In a nation obsessed with salted egg fish skin and milky bubble tea, the scientists want to help Singaporeans switch to healthier snacks, while not completely turning to just fruits and plain nuts.
"In Asia, we have a limited number of foods that have a slow and prolonged release of blood glucose. These cookies particularly cater to those who like to snack without compromising on health, taste or texture," said Professor Christiani Jeyakumar Henry, senior adviser at A*Star's Singapore Institute of Food and Biotechnology Innovation (Sifbi), which developed the cookie premix.
The first people to taste the healthier treat were this year's National Day Parade organisers and participants.
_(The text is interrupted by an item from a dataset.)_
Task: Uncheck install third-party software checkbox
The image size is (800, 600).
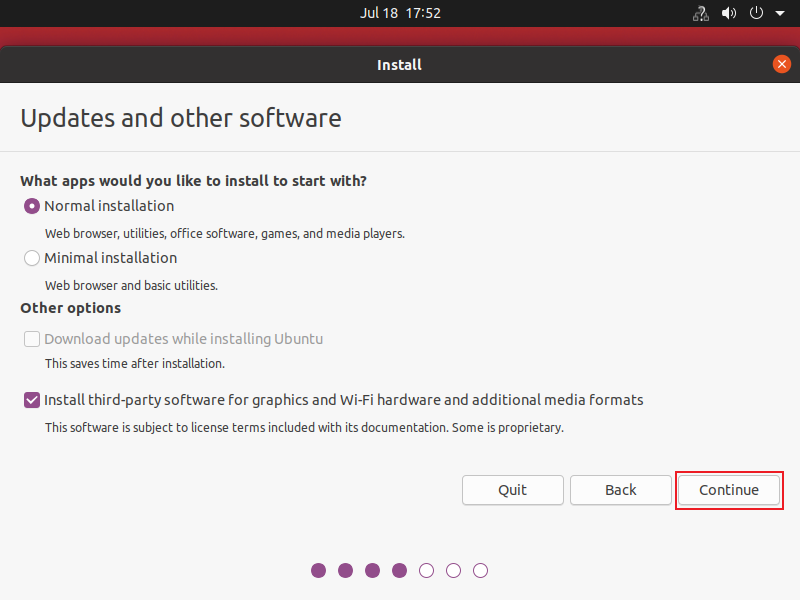Action: pos(31,399)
About 9,000 cookies were distributed to them during the past few weeks of rehearsals.
The oat cookie is one of many low-GI snacks and drinks that will be developed by Nutriient, a spin-off company from Sifbi.
Nutriient is working with food manufacturers to sell the cookies in retail stores at a price competitive to similar types of cookies, said Mr Enifoghor Kagho-Omomadia, Nutriient's chief executive. The company is also working with distributors to sell the cookie premix, which could be ready next year.
In the pipeline are other low-GI premixes such as for traditional kueh and bubble tea. These could be ready by the fourth quarter of next year, said Mr Foghor.
While low-GI foods like the cookies are healthier, they should be eaten in moderation. The amount of fat, carbohydrates and overall calories in the foods still matters.
A local foodtech start-up KosmodeHealth is also selling starchless noodles made from spent barley grains. Called W0W noodles, they tout zero cholesterol and cause no increase in blood sugar levels, despite having a texture close to that of ordinary noodles.
The noodles are sold online in 200g packs priced at $6.60.